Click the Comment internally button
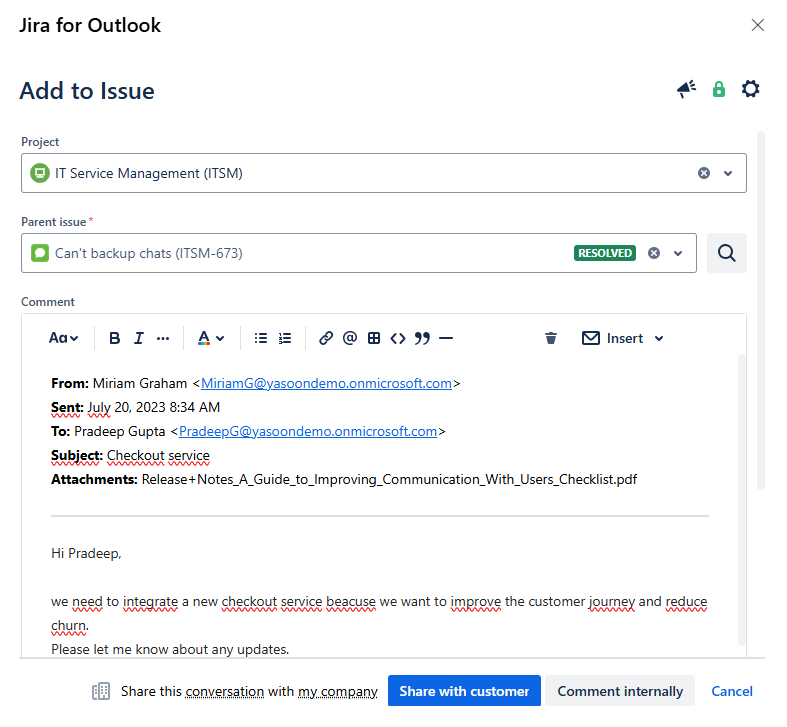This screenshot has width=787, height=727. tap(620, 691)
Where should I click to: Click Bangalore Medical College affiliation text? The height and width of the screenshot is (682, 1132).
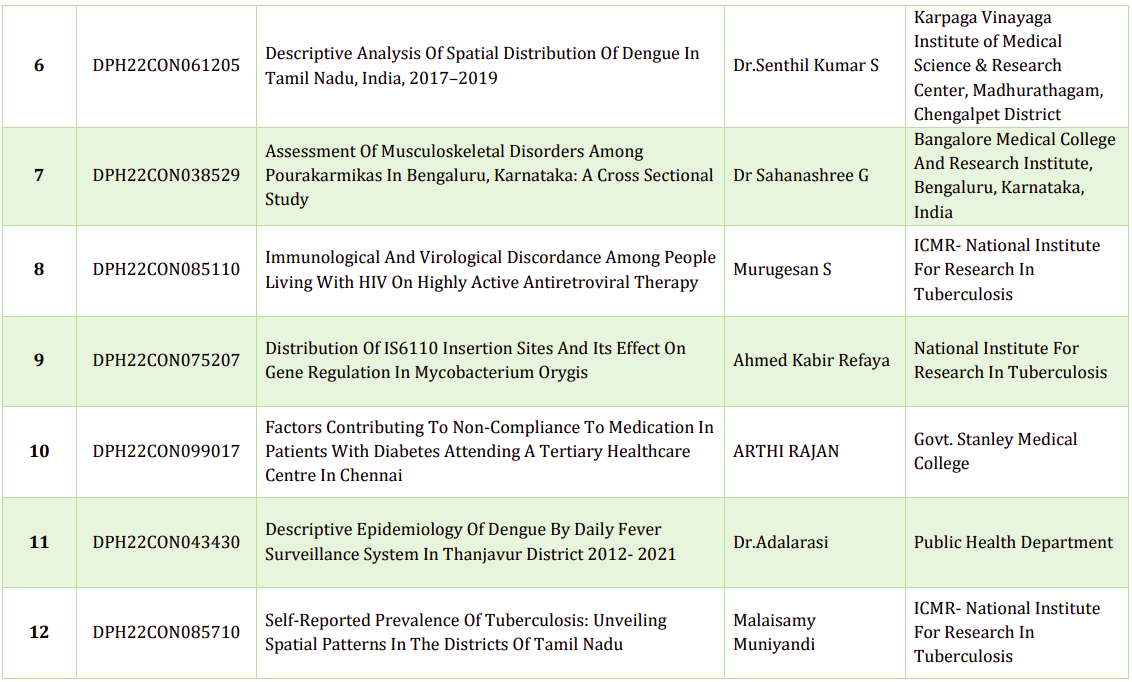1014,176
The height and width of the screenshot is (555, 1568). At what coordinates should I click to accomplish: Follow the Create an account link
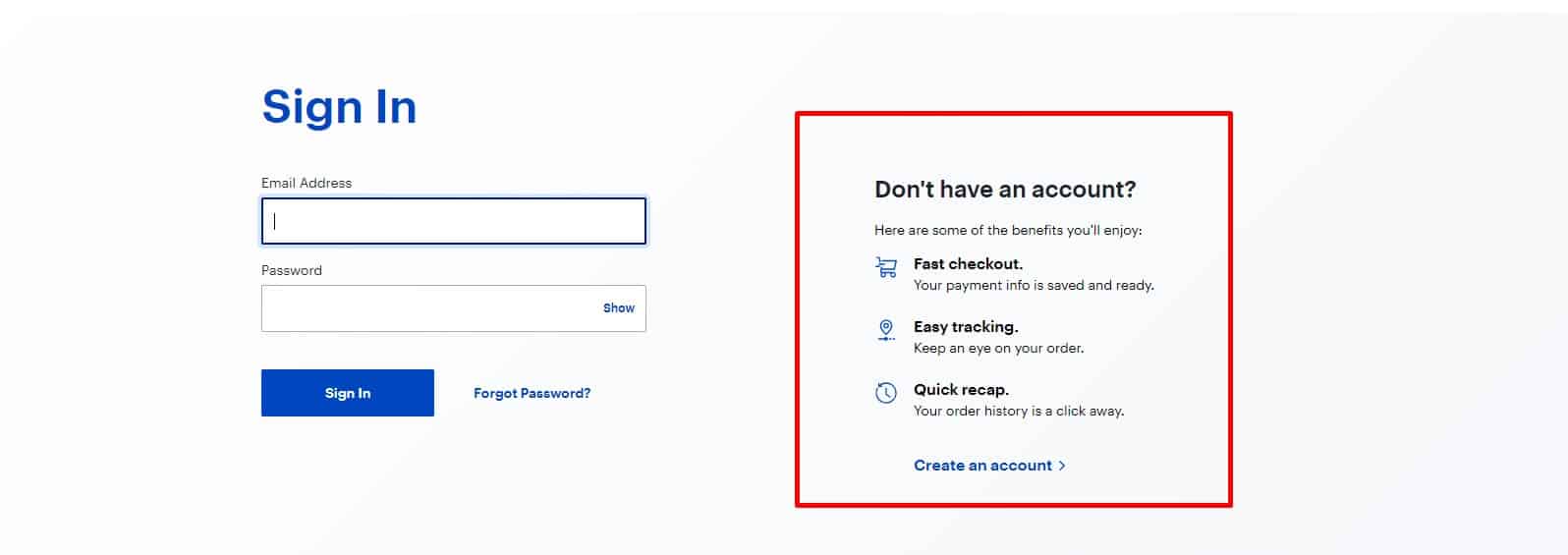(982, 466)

- - - - -

The listing should be transcribed exactly. No picture is to appear in the transcription.

_Solution to the problem_.
Click the Comment internally button
This screenshot has width=787, height=727. tap(620, 691)
Where should I click to: Click Bangalore Medical College affiliation text? The height and width of the screenshot is (682, 1132).
1014,176
The height and width of the screenshot is (555, 1568). At what coordinates should I click to accomplish: Follow the Create an account link
(982, 466)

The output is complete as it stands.